This section is from the "Nature Cure: Philosophy and Practice Based on the Unity of Disease and Cure" book, by Henry Lindlahr.
This heading may seem paradoxical, but it is borne out by fact. Stimulants are poison to the system. Few people realize that their exhilarating and apparently tonic effects are produced by the paralysis of an important part of the nervous system.
If, as we have learned, wholesome food and drink in themselves do not contain and therefore cannot convey life force to the human body, much less can this be accomplished by stimulants.
The human body has many correspondences with a watch. Both have a motor or driving mechanism and an inhibitory or restraining apparatus.
If it were not for the inhibiting balances, the wound watchspring would run off and spend its force in a few moments. The expenditure of the latent force in the wound spring must be regulated by the inhibitory and balancing mechanism of the timepiece.
Similarly, the nervous system in the animal and human organism consists of two main divisions: the motor or driving and the inhibitory or restraining mechanisms.
The driving power is furnished by the sympathetic nerves and the motor nerves. They convey the vital energies and nerve impulses to the cells and organs of the body, thus initiating and regulating their activities.
We found that the human body is capable of liberating in a given time, say, in twenty-four hours, only a certain limited amount of vital energy, just as the wound spring of the watch is capable of liberating in a given time only a certain amount of kinetic energy.
As in the watch the force of the spring is controlled by the regulating balances (the anchor), so in the body the expenditure of vital energy must be regulated in such a manner that it is evenly distributed over the entire running time. This is accomplished by the inhibitory nervous system [the parasympathetics].
Every motor nerve must be balanced by an inhibitory nerve. The one furnishes the driving force, the other applies the brake. For instance, the heart muscle is supplied with motor force through the spinal nerves from the upper dorsal region, while the pneumogastric [vagus] nerve retards the action of the heart and in that way acts as a brake.
Another brake is supplied by the waste products of metabolism in the system, the uric acid, carbonic acid, oxalic acid, etc., and the many forms of xanthines, alkaloids, and ptomaines. As these accumulate in the organism during the hours of wakeful activity, they gradually clog the capillary circulation, benumb brain and nerves, and thus produce a feeling of exhaustion and tiredness and a craving for rest and sleep.
In this way, by means of the inhibitory nervous system and of the accumulating fatigue products in the body, Nature forces the organism to rest and recuperate when the available supply of vital force runs low. The lower the level of vital force, the more powerful will become the inhibitory influences.

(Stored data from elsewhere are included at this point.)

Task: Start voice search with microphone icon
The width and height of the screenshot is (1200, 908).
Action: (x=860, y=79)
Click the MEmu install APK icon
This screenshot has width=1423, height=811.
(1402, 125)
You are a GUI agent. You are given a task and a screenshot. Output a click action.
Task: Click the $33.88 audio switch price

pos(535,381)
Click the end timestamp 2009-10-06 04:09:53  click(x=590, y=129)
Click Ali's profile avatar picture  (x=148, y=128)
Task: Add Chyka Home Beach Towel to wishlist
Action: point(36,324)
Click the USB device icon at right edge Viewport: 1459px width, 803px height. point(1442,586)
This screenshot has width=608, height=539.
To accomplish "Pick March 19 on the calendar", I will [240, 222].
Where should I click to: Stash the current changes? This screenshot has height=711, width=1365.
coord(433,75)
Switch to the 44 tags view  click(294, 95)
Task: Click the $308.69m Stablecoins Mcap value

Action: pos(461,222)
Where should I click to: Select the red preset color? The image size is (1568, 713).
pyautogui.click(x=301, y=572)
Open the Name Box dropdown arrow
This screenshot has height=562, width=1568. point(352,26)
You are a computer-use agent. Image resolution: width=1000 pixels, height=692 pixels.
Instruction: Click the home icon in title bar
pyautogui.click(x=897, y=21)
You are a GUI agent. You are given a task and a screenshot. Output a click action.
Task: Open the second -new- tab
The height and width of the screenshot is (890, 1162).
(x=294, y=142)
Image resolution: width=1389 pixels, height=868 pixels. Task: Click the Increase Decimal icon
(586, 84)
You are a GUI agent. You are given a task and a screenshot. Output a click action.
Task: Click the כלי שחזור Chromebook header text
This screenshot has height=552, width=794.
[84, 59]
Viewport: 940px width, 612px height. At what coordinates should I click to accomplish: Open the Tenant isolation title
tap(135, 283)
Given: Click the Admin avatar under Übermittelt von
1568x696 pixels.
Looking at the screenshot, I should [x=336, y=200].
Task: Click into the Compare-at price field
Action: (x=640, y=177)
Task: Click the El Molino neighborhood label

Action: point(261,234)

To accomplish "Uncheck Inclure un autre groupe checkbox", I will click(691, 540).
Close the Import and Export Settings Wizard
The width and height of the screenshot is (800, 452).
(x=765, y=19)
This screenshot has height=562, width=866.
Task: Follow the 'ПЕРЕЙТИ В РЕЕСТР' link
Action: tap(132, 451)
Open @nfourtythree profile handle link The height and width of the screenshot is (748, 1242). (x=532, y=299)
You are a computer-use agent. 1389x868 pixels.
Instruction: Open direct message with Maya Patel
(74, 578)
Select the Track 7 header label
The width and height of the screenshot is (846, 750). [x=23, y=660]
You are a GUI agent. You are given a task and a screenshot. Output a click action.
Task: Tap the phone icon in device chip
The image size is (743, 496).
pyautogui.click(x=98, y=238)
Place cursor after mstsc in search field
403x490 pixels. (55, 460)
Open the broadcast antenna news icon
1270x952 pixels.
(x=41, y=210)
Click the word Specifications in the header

Now we can understand why stimulation is produced by paralysis. Stimulants precipitate the fatigue products from the circulation into the tissues of the body. They do this by overcoming and paralyzing the power of the blood to dissolve and carry in solution uric acid and other acids and alkaloids that should be eliminated from the organism. Thus will be explained more fully in the volume on "Natural Dietetics."
Furthermore, stimulants temporarily benumb and paralyze the inhibitory nervous system. In other words, they lift the brakes from the motor nervous system, and allow the driving powers to run wild when Nature wanted them to slow up or stop.
To illustrate: A man has been working hard all day. Toward night his available supply of vitality has run low, his system is filled with uric acid, carbonic acid and other benumbing fatigue products, and he feels tired and sleepy, At this juncture he receives word that he must sit up all night with a sick relative. In order to brace himself for the extraordinary demand upon his vitality, our friend takes a cup of strong coffee, or a drink of whisky, or whatever his favorite stimulant may be.
The effect is marvelous. The tired feeling disappears, and he feels as though he could remain awake all night without effort.
What has produced this apparent renewal and increase of vital energy? Has the stimulant added to his system one iota of vitality? This cannot be, because stimulants do not contain anything that could impart vital force to the organism. What, then, has produced the seemingly strengthening effect?
The caffeine, alcohol or whatever the stimulating poison may have been has precipitated the fatigue products from the blood and deposited them in the tissues and organs of the body. Furthermore, the stimulant has benumbed the inhibitory nerves; in other words, it has lifted the brakes from the driving part of the organism, so that the wheels are running wild.